PROBLEM REQUIREMENTS: Could you transcribe exactly the lines below, from the line with "Click the add button in Profiles header" through the line with "Task: Expand the", and nothing else, leaving out the pictures?

MATERIAL SUPPLIED:
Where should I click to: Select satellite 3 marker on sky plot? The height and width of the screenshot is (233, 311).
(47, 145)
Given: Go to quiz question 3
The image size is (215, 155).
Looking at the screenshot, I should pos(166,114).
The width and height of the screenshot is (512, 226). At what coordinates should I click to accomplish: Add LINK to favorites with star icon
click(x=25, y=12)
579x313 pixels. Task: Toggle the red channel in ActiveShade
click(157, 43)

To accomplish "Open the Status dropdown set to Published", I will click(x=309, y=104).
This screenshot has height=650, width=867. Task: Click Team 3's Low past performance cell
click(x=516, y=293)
...
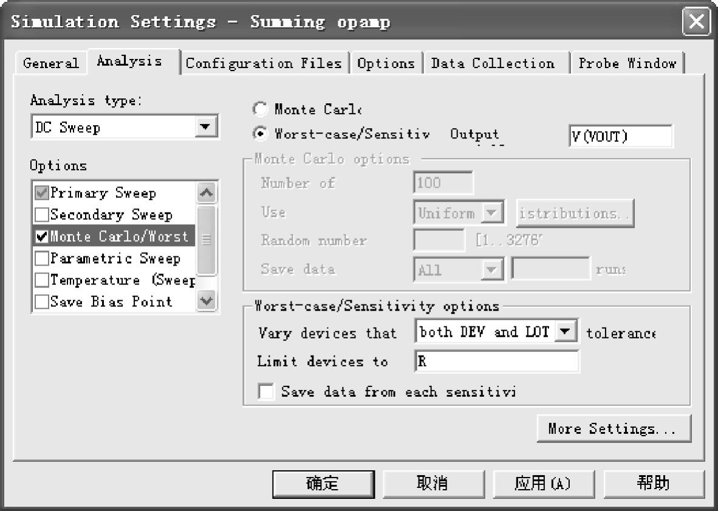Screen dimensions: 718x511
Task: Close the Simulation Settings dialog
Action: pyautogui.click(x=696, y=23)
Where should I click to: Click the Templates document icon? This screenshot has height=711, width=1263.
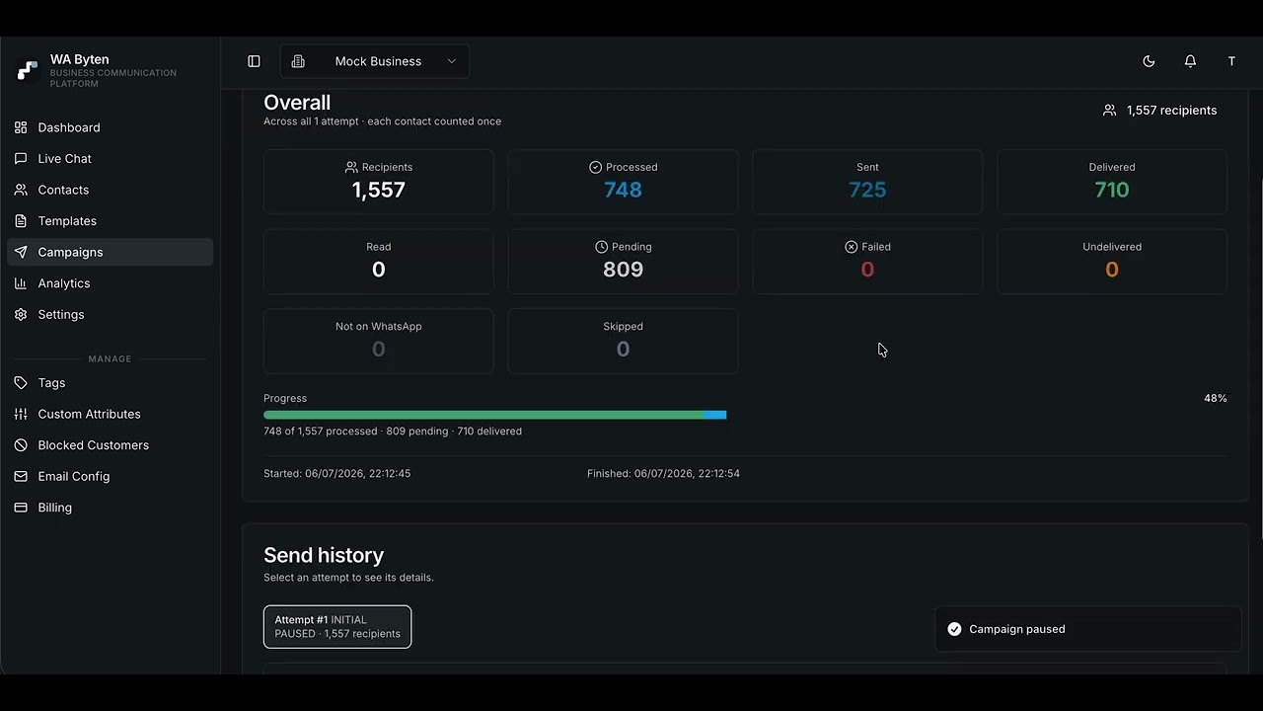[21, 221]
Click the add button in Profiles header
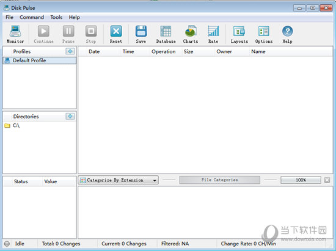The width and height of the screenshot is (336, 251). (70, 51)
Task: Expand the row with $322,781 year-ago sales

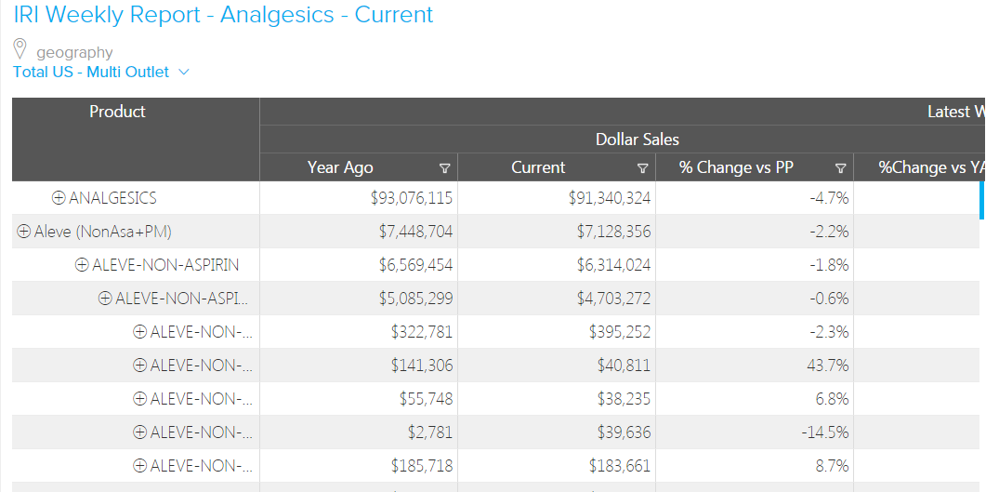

SOLUTION BELOW:
Click the add button in Profiles header
The width and height of the screenshot is (336, 251). (70, 51)
Task: Expand the row with $322,781 year-ago sales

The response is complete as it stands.